While hugely impressive as a car, much of the mission for the S-class is as a showcase for new technology. Debuts include an enhanced version of the augmented-reality navigation that we have already seen on the GLE and revised E-class, now capable of projecting directional arrows onto the windscreen’s head-up display. The cloud-based “Hey, Mercedes” voice assistant has more capability here than in some other Benzes, simply because there are more toys for it to control. Saying “I’m stressed” will trigger the car to offer you a massage program. The huge central touchscreen is running a new version of Mercedes’s MBUX infotainment system, which looks nicer and is backed by a claimed 50-percent increase in processing power, but some lesser functions are still buried beneath several layers of menus.
The 12.3-inch dashboard instrument screen also gets a pioneering feature. It has 3D display capability, which presents slightly different images to each eye to give a sense of depth.
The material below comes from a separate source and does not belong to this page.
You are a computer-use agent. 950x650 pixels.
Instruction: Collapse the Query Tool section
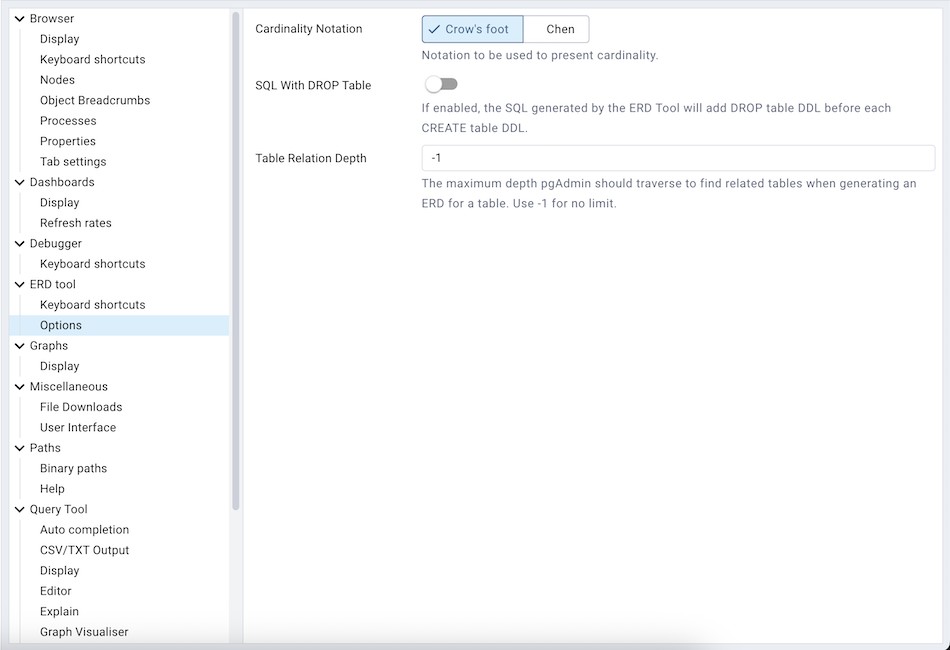tap(20, 509)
The effect is striking, especially when the dash is switched to navigation and you find yourself looking at what seems to be a relief map. But beyond ornament, it doesn’t add anything to the driving experience, and Mercedes admits it may make some drivers feel queasy. Fortunately, it can easily be switched to conventional 2D.
A drive in the entry-level S500 confirmed that U.S. buyers won’t be giving up much in terms of either performance or experience by selecting the smaller engine. Low-down responses feel very nearly as keen as those of the V-8 thanks to the immediacy of the electrically driven supercharger and the integrated electric motor-generator, which can contribute up to 22 horsepower and 184 pound-feet of torque. The six’s high-rev rasp, although subdued, is at least as aurally interesting as the V-8’s muted roar. A quiet stretch of autobahn revealed that only above 120 mph does the S500 start to feel noticeably slower than the S580, taking considerably longer to encounter its 155-mph governor.
Both S500 and S580 will reach the U.S. during the first half of next year. The best toys will be reserved for the various option packages, but the standard specification will include the OLED dashboard interface, Burmeister audio, and the full suite of driver-assistance systems. Beyond that, other versions will include an AMG with a brawnier V-8, a plug-in hybrid that should offer class-leading electric range, and ultimately a Maybach version, which we believe will continue to offer V-12 power. But even in its most basic form, the S-class continues to represent Mercedes at its best.